-- Opening Marker --
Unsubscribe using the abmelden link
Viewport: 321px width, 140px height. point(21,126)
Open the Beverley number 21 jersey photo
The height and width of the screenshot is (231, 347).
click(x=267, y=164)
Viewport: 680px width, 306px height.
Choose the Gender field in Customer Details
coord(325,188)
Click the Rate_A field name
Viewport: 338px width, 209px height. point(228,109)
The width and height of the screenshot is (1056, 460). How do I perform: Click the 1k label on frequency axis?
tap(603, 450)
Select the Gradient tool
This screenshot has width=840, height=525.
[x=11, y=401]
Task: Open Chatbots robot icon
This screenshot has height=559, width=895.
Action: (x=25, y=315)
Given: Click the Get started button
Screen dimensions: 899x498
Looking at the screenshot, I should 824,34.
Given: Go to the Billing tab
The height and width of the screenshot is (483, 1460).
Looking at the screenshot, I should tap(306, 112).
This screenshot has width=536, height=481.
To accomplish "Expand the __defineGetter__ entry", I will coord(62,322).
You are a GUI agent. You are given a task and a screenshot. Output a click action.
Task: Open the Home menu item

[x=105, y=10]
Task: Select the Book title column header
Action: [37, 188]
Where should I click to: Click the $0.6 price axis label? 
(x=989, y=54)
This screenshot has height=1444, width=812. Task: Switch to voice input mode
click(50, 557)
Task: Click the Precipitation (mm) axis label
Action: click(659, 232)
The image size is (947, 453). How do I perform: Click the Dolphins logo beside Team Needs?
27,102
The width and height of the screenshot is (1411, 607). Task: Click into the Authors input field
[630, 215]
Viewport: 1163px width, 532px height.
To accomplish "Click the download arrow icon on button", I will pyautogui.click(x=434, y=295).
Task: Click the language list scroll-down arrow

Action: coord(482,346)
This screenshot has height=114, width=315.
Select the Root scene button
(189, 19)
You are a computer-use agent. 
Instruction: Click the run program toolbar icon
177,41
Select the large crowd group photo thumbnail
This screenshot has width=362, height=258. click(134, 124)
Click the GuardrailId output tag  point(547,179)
-- Closing Marker --
— Your instructions —
Copy exactly the stretch of data above from the line with "The width and height of the screenshot is (1056, 460)." through the line with "Given: Click the Get started button", and omit all other lines.

— Task output —
The width and height of the screenshot is (1056, 460). How do I perform: Click the 1k label on frequency axis?
tap(603, 450)
Select the Gradient tool
This screenshot has width=840, height=525.
[x=11, y=401]
Task: Open Chatbots robot icon
This screenshot has height=559, width=895.
Action: (x=25, y=315)
Given: Click the Get started button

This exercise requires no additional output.